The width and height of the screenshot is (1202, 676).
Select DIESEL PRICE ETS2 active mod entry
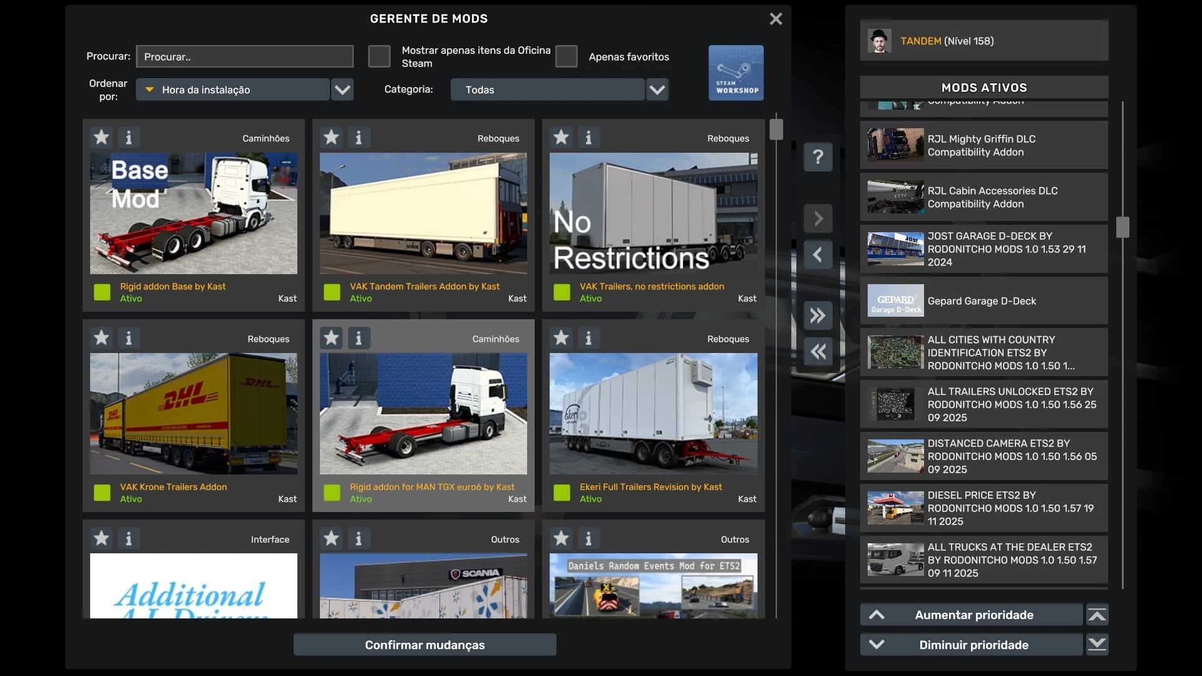click(x=983, y=508)
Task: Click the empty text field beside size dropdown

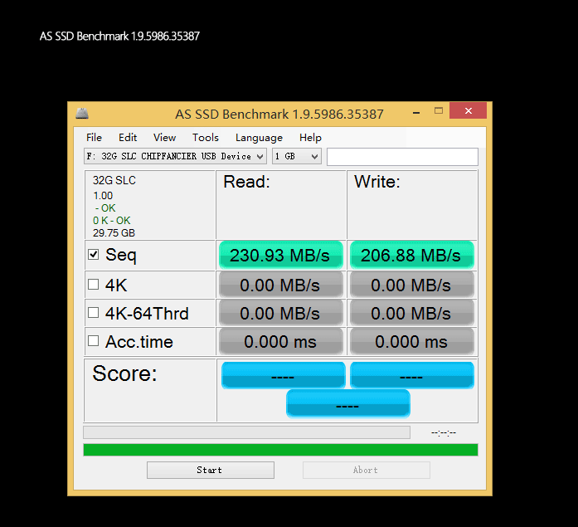Action: (402, 157)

══════════

Task directions:
Could you reproduce both entries above word for word, omitting the pictures?

Output of the exercise:
The width and height of the screenshot is (1202, 676).
Select DIESEL PRICE ETS2 active mod entry
click(x=983, y=508)
Task: Click the empty text field beside size dropdown

Action: (402, 157)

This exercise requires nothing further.